On his elevation beneath the purple canopy—stretched by another generation—in his solemn high-backed chair behind the huge table laden with law books sat the Judge, the almighty of the hour.
It was the afternoon of the seventh of July, in the Federal court-room situated on the fourth floor of the old Post-office Building in New York.
City Hall Square below was crowded with thousands of people who had assembled to witness the spectacle of the City fathers welcoming the Russian Commission on the steps of the City Hall, just across the square. The Russian tricolor in close embrace with the Stars and Stripes flew from buildings and flagpoles. It was a sunshiny, jubilant, afternoon, the Friday which the people of New York had chosen to show their love for the new Russian democracy and to try Emma Goldman and Alexander Berkman for conspiracy.
From the windows of the court-room we could see the festive procession, the waving of flags, the enthusiastic faces that hailed the dawn of a new era, we could hear the music of the band playing that grandest of all songs of liberty, "The Marseillaise," and the cheering of the crowds, who, in the bottom of their hearts, believe in freedom. But the people of New York could not look into the court-room on the fourth floor of the Post-office Building and could not hear the cry of strangled Liberty, nor the strains of the dreadful litany that tells of prison and punishment and death.
The air was heavy, the audience quiet and subdued, the soldiers in their uniforms among the spectators watchful and defiant. The court attendants in their blue uniforms and shining badges used both gestures and looks to intimidate the awed spectators.
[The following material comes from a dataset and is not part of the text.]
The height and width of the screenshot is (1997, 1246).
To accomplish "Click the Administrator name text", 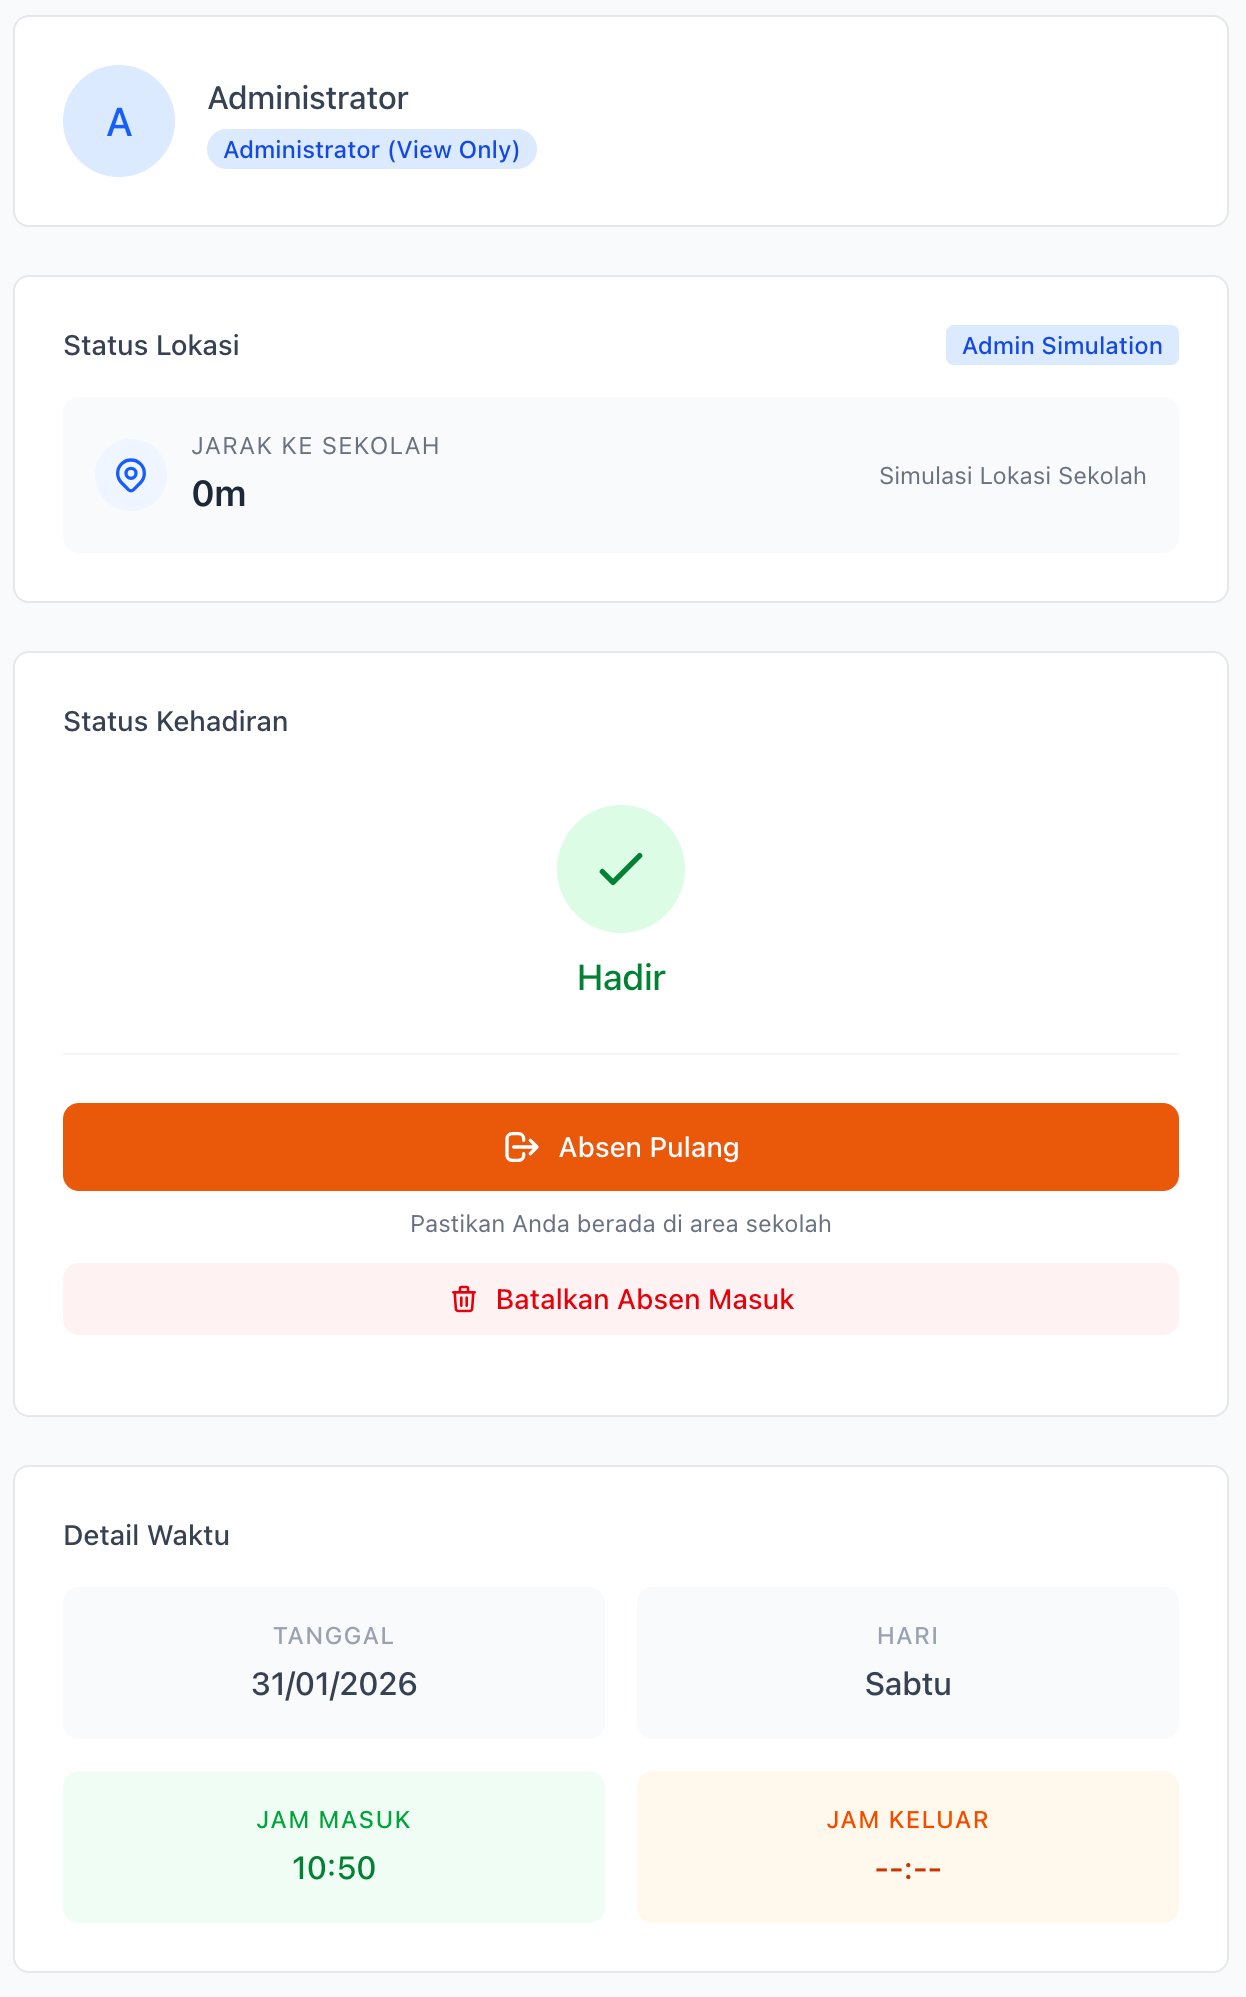I will click(x=308, y=98).
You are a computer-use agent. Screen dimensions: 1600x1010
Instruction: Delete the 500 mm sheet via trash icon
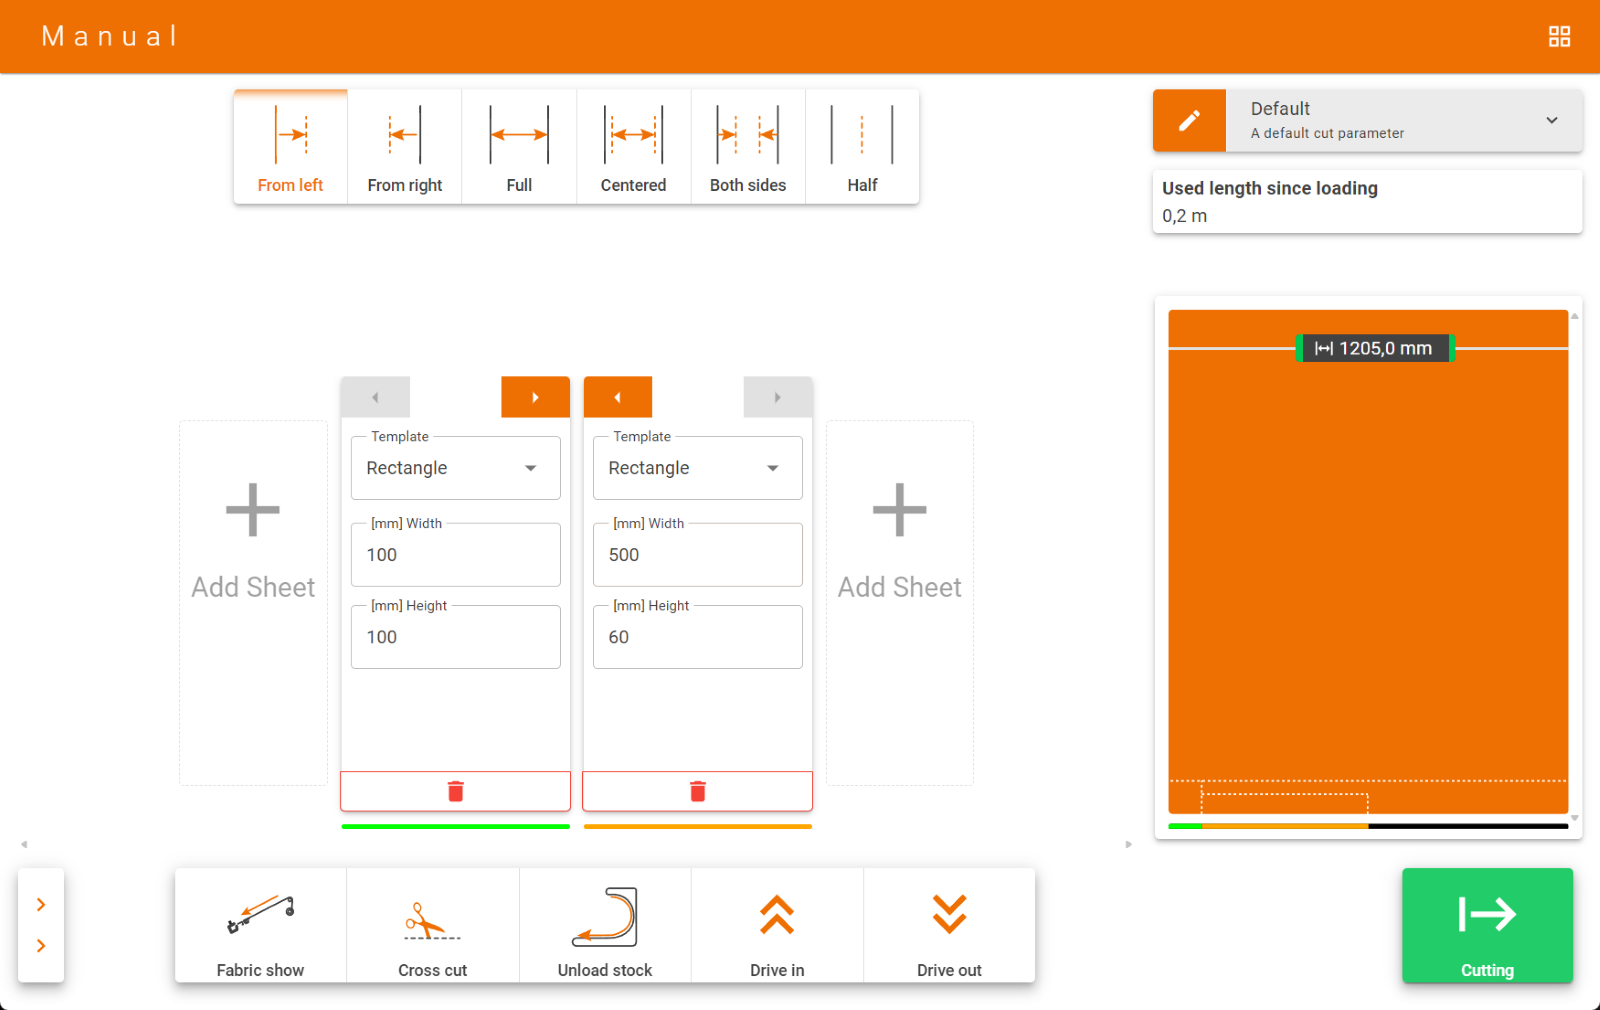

Officers were posted at the doors to refuse admission to the people of New York who tried to get in.
I sat there at the press table amidst the representatives of our daily papers. Some were older men who followed the proceedings with the mellow superiority of experience. Young reporters were busy making notes, which would never be
And there, opposite me, sat Alexander Berkman. A strong, fighting face; decision and action written all over him. Around his mouth plays the tired smile of the fighter who knows what it means to meet stupidity face to face. His hands are clenched, he is armed against attacks and lies, against rudeness and against injustice. He has come to fight. He does not know how to compromise. He does not know how to bow politely to the court, how to invoke in flowery language the attention of the District Attorney or how to arouse the sympathetic interest of his peers—the jurymen. The principles for which he is fighting, which brought about his indictment, are now his only weapons and his only shield. He is a non-conformist who believes in liberty and in freedom uncurtailed in any way.
My memory goes back a few years. I see the very same man surrounded by little children, laughing and merry-making with them. I see him amidst the pupils of the Ferrer School, telling them fairy-tales and admonishing them always to remain brothers and sisters after they have left school and grown up to be adults.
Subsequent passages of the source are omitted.